Kemenangan awal Creek mengilhami Jenderal Andrew Jackson untuk membalas dengan 2.500 orang—sebagian besar milisi Tennessee—pada awal November 1814. Untuk membalas pembantaian yang dipimpin Creek di Fort Mims, Jackson dan anak buahnya membantai 186 suku Creek di Tallushatchee. “Kami menembak mereka seperti anjing,” kata Davy Crockett.
Dengan putus asa, para wanita Muskogee Creek membunuh anak-anak mereka, sehingga anak-anak mereka tidak akan melihat para prajurit membantai mereka. Ketika seorang wanita hendak membunuh bayinya, pejuang Indian yang terkenal, Andrew Jackson, mengambil anak itu dari ibunya. Belakangan, ia menyerahkan bayi Indian itu kepada istrinya, Rachel, dan membesarkannya seperti anak mereka sendiri.
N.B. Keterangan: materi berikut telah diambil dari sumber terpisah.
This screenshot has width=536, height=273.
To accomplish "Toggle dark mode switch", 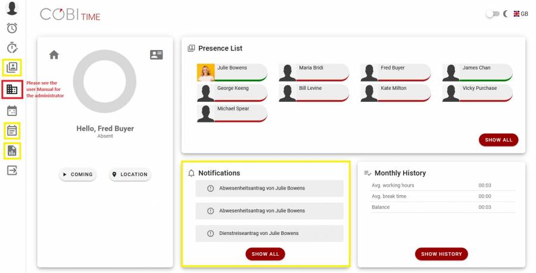I will [492, 14].
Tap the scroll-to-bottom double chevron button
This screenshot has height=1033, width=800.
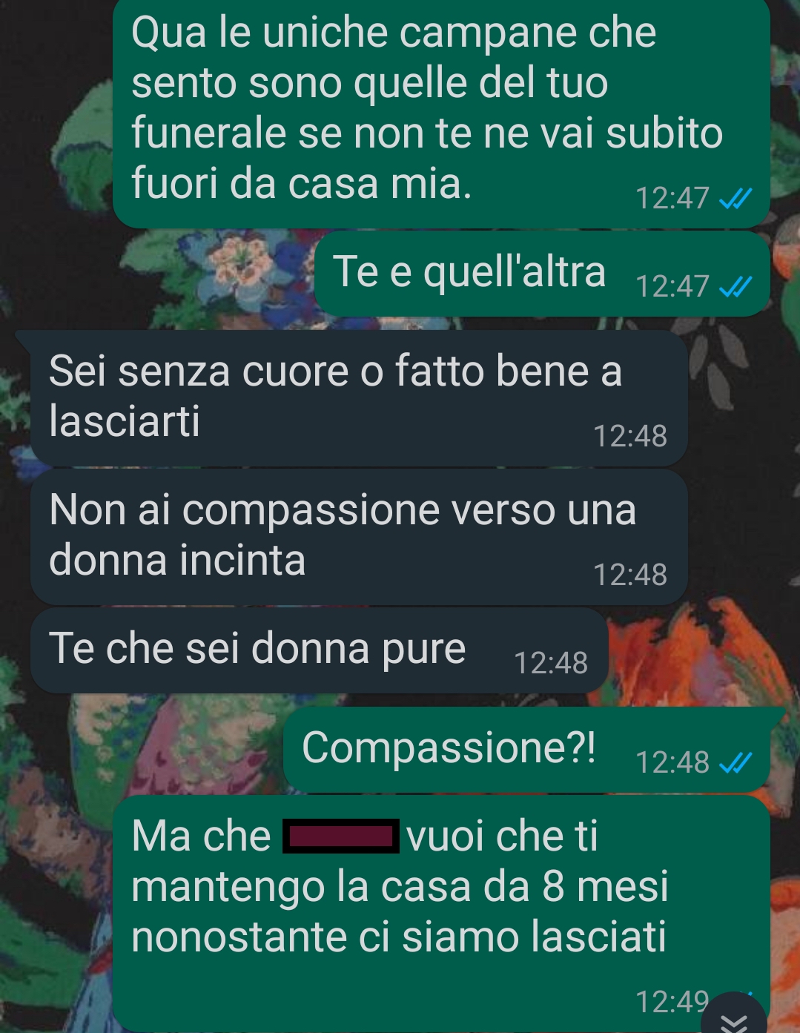click(733, 1017)
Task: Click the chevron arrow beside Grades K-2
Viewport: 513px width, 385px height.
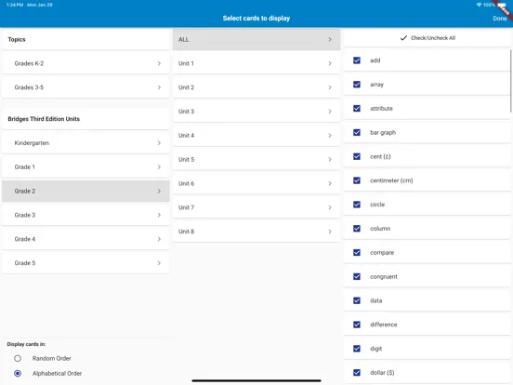Action: (x=159, y=63)
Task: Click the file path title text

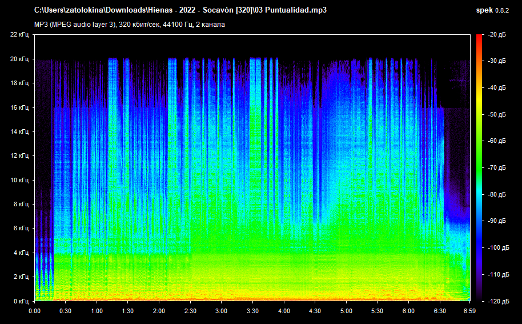Action: [180, 10]
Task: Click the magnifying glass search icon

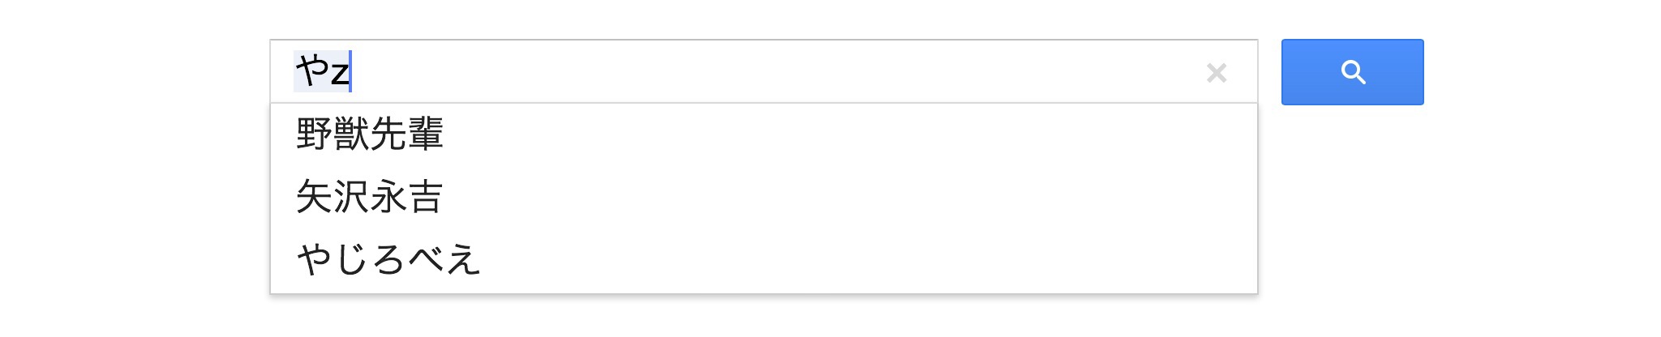Action: pos(1353,72)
Jackson kemudian memenangkan Perang Tongkat Merah dalam pertempuran yang menentukan di Horseshoe Bend. Perjanjian berikutnya mengharuskan Creek menyerahkan lebih dari 21 juta hektar tanah ke Amerika Serikat.
PENGUSIRAN PAKSA
Salah satu masalah yang paling diperdebatkan di lantai Kongres adalah RUU Pengusiran Indian tahun 1830, yang didorong oleh Presiden Andrew Jackson saat itu. Meskipun diserang oleh banyak legislator dan disebut sebagai amoral, namun RUU itu akhirnya disahkan di Senat dengan selisih sembilan suara, 29 banding 17, dan dengan selisih yang lebih kecil di DPR.
Dalam pemikiran Jackson, lebih dari tiga lusin suku timur menghalangi apa yang dia lihat sebagai hak para pemukim untuk membersihkan hutan belantara, membangun rumah, dan menanam kapas serta tanaman lainnya.
Dalam pidato tahunannya kepada Kongres pada tahun 1833, Jackson mengecam orang-orang Indian, dengan menyatakan, “Mereka tidak memiliki kecerdasan, industri, kebiasaan moral, atau keinginan untuk perbaikan yang penting untuk melakukan setiap perubahan. Berada di tengah-tengah ras lain yang unggul… mereka harus menyerah pada kekuatan keadaan, sebelum menghilang.”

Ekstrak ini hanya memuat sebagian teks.